Most of the time, I don't think this composition(mostly up close to the camera) really works when shooting a Showcase or a Jack and Jill. I want to get head to toe shots most of the time. But that means getting a medium distance away (In Inspiration Weekend, I was probably 30 ft away a lot of the time). Even though I can get the camera to frame the shot for a 2D composition, that specific kind of shot seems to be poorly suited for a 3D/depth composition. I almost never got large full areas of my histograms like they had in their tutorial videos.
Depth Offset and Depth BracketingLastly, there are a couple mysterious(to me) tools available:
- Depth Offset - Normally, the camera actually shoots with a -4 offset, which means that when you autofocus, you are actually setting the near peak. This is adjustable, but the more I experiment, the more I think -4 is probably the right value most of the time. In the Lytro videos, they say that one exception might be landscapes.
- Depth Bracketing - shoot with 3 different depth ranges (narrow, normal, deeper). I couldn't figure out what was physically getting bracketed though. That is, in an exposure bracket, typically a camera might shoot with normal exposure, then a stop up, then a stop down. But if I found that I liked it a stop up, I could just set the exposure a stop up and stop bracketing. In the Illum, if I found that I liked the range narrow, I couldn't figure out what to set, so the only way to get it was to bracket. When I'm shooting dance, I can't wait to get to the second or third shot each time. It's hard enough to time the delay for one shot.
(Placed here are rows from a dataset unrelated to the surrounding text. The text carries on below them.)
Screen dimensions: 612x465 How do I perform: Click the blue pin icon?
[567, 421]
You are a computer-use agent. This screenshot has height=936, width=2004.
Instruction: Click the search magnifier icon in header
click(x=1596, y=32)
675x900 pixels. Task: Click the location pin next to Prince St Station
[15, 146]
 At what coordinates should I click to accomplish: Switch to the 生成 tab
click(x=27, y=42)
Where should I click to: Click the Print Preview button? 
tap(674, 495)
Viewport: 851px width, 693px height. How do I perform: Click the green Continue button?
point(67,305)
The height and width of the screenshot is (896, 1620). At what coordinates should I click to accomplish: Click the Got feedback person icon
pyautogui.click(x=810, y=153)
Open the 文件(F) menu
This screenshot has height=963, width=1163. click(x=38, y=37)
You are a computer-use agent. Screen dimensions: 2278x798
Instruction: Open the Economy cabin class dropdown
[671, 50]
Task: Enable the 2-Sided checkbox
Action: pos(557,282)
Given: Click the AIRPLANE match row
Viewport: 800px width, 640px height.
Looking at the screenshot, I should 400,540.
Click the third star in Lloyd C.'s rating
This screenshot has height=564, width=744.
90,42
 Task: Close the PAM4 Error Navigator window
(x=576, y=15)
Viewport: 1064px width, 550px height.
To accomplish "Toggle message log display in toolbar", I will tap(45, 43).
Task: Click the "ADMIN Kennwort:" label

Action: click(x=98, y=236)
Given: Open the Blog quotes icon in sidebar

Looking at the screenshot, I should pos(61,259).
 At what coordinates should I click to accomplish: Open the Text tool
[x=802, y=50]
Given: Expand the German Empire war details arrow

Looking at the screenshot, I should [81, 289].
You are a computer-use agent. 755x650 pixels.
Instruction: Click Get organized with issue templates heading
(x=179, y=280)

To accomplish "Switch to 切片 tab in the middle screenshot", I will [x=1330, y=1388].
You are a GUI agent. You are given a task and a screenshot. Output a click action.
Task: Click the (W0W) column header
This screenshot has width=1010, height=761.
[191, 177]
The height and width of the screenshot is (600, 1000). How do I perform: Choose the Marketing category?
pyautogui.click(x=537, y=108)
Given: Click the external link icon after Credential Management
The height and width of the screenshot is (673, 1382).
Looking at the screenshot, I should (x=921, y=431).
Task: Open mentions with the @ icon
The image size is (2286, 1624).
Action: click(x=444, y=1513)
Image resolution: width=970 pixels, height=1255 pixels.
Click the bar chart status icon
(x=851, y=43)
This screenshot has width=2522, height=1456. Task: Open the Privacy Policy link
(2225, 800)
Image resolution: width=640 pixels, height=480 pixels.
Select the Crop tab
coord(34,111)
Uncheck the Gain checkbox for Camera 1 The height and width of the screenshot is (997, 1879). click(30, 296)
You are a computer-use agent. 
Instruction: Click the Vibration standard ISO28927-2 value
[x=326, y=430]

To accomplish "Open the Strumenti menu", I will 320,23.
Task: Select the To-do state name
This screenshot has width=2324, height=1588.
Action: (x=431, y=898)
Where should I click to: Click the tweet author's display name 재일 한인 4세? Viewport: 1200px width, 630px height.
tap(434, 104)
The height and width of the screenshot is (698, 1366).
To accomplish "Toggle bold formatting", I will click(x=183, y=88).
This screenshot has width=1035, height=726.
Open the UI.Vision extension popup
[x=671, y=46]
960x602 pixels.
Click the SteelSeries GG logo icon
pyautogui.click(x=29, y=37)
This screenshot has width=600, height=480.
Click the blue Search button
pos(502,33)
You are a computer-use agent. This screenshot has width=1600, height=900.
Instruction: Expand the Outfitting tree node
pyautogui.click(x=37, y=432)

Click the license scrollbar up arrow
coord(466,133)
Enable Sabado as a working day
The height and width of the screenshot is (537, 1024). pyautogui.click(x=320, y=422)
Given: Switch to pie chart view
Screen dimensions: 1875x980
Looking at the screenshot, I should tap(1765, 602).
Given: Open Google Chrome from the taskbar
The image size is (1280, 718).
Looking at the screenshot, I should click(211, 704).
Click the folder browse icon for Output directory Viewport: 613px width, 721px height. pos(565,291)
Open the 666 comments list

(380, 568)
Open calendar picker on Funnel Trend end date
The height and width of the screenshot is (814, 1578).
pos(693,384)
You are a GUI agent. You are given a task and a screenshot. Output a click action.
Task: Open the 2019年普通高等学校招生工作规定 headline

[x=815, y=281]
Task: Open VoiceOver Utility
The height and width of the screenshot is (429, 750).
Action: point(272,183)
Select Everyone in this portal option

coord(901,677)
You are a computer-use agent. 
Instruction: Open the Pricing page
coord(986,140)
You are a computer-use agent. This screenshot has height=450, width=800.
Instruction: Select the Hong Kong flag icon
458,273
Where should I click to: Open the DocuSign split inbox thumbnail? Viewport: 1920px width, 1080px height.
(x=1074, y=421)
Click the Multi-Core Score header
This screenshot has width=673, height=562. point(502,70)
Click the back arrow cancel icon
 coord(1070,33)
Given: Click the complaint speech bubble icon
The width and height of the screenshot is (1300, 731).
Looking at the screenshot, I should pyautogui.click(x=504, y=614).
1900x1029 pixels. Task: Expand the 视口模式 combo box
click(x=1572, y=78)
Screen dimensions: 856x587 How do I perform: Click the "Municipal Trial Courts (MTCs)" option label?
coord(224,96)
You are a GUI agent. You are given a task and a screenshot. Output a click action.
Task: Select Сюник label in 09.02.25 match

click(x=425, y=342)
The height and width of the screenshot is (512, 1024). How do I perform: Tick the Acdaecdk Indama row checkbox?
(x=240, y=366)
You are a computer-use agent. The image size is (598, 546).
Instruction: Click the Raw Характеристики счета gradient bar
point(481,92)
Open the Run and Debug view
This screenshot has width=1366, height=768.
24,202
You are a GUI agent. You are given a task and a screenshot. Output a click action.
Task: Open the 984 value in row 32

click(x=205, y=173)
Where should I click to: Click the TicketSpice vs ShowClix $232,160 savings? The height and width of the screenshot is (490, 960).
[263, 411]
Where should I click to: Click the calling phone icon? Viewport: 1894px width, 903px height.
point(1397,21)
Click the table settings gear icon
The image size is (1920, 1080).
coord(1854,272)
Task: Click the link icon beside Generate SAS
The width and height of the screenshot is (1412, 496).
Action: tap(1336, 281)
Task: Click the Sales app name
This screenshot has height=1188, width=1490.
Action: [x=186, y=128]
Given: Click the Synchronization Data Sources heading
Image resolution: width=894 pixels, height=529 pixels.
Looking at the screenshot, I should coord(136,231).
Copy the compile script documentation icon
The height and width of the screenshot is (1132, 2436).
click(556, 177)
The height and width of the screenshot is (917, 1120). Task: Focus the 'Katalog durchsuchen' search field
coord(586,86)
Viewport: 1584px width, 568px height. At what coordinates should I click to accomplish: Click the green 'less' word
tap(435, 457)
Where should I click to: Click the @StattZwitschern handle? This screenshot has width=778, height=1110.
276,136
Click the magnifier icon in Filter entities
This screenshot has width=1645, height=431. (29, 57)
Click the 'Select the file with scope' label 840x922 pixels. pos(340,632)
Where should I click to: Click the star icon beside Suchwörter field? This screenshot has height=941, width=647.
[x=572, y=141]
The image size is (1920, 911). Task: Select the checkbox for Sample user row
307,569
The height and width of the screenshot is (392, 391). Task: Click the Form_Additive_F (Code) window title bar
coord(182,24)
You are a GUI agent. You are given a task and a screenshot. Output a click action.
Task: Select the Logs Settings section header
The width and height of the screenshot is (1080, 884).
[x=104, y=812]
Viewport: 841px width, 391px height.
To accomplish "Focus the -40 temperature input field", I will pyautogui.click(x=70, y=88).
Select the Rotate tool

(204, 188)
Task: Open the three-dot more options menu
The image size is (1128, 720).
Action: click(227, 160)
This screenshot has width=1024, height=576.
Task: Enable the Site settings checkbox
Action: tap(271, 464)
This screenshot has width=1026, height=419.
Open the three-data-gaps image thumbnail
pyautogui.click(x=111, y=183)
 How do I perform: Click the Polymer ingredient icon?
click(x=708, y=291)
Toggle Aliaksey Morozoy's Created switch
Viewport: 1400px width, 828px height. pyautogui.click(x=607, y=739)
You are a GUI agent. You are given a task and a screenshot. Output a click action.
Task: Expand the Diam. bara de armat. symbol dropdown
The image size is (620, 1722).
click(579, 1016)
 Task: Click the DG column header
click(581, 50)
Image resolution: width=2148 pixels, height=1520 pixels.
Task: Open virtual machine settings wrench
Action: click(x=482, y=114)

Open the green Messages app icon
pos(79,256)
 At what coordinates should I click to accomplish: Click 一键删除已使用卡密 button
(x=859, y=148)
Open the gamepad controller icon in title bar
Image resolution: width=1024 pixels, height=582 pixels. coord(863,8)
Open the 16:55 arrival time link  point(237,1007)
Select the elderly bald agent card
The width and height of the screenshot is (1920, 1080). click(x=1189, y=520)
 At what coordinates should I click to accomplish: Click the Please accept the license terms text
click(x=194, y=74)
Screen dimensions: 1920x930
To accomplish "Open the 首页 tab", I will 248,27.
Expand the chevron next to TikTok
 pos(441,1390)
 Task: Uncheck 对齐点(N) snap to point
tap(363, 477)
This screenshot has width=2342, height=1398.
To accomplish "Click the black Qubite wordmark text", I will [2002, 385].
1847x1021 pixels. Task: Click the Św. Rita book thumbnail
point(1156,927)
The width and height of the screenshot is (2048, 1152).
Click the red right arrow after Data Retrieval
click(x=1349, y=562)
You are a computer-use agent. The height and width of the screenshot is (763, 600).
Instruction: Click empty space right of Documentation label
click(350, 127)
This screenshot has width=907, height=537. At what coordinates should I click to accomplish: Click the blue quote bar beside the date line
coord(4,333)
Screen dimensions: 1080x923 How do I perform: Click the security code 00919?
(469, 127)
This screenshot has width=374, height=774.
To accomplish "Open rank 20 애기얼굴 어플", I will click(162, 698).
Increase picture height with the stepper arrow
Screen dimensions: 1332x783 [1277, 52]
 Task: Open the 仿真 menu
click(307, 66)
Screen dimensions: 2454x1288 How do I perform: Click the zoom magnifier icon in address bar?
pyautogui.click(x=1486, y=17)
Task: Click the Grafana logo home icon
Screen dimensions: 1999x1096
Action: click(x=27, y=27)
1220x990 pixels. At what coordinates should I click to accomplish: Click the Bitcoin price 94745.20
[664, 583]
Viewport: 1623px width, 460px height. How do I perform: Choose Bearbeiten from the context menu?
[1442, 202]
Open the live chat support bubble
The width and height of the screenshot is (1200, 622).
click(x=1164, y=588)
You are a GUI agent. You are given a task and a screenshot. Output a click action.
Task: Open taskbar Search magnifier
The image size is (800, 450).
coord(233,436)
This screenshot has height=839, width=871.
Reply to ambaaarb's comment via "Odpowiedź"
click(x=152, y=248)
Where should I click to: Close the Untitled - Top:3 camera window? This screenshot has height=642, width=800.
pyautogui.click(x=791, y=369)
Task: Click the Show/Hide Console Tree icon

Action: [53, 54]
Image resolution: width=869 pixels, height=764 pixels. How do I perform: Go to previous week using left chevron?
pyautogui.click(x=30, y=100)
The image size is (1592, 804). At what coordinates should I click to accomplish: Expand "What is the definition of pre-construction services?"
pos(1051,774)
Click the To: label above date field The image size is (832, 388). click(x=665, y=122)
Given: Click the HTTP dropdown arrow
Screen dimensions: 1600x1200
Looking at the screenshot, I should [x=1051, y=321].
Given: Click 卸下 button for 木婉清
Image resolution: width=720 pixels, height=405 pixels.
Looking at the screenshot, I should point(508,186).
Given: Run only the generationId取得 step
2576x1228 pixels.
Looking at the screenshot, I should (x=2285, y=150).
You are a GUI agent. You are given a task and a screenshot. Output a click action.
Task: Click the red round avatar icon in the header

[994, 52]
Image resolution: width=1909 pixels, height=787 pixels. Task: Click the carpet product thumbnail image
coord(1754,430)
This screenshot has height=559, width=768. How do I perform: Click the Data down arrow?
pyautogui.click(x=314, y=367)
Plus it seems like a waste of space on the SD card.
- Are they moving/reshaping the microlens array?
- (Most Importantly) How do they work together with the auto-focus and the focus ring?
- The camera felt pretty close in size and feel to an SLR, which was comfortable for me.
- There were some annoyances like the ambiguity in the power button, but it also had some nice features like the display/touchscreen.
- So far, it feels like the Lytro advice is to shoot closeups, but that composition doesn't always work with dance shots. In fact, sometimes when I thought I was shooting a narrow range, the software still couldn't resolve the depth map.